◆ **Set of tasks**:
(1) Reproduce the stretch of the camera dolly instructions below from "First thing you" through "threaded rod part.", word for word.
(2) In the camera dolly instructions below, what size and length of threaded rod was used?

◆ **Extract**:
A very simple camera pan slide dolly setup for puppet stage

When you need to do a pan move across your set, here is an easy and cheap way to do it using very few parts. You will need some scrap wood, a threaded rod (I used a one foot section of 8-32 threaded rod), a wingnut and washer to fit the rod and a locknut or regular nut to fit the threaded rod.

First thing you do is build a simple sled that your camera can sit on, and will slide across your set or desk or table. Place a lip on the front edge so it rides against the front edge of your set. You can also just lay another piece of scrap wood down, secure it in place any angle you wish and make the sled ride on the scrap wood. Either way you need a piece of wood that your camera can rest on and a lip to follow some edge. At this point you could easily just take a picture and slide the sled a little bit and take another photo and you will get a pan shot, but it is very difficult to get a really smooth movement without the threaded rod part.

Above you can see the whole setup. The camera and tripod rest on the sled. Now for the threaded rod. Drill a hole in your sled large enough for the threaded rod to slide through. Insert one end and put a washer and a nut on it. This is free to turn in the hole you drilled in the sled.

The other end of the threaded rod does all of the work. Take another scrap of wood and build something you can clamp or screw to the set. Drill another hole in this end for the threaded rod. Insert the rod and put a washer and a wingnut on it. Now when you turn the wingnut it pulls the rod and the sled towards this end.

This gives an incredible amount of control to your pan shots. You turn the wingnut a few turns, take a photo, then turn the wingnut again. With every turn of the wingnut the sled moves a tiny bit. If you also use the ease in/ease out principles you get a great pan shot. For instance on my shot I started with one turn of the wingnut for the first 4 shots, then two turns for 4 shots, then three turns, then four, then five. For the rest of the pan I stayed with five turns until the end and then I did the whole sequence in reverse.

◆ **Source data**:
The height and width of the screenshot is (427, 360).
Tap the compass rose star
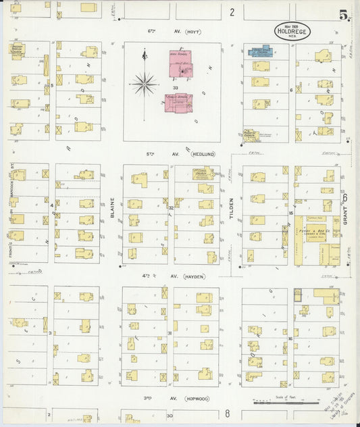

◆ **The results**:
(1)
First thing you do is build a simple sled that your camera can sit on, and will slide across your set or desk or table. Place a lip on the front edge so it rides against the front edge of your set. You can also just lay another piece of scrap wood down, secure it in place any angle you wish and make the sled ride on the scrap wood. Either way you need a piece of wood that your camera can rest on and a lip to follow some edge. At this point you could easily just take a picture and slide the sled a little bit and take another photo and you will get a pan shot, but it is very difficult to get a really smooth movement without the threaded rod part.

(2) A one-foot section of 8-32 threaded rod.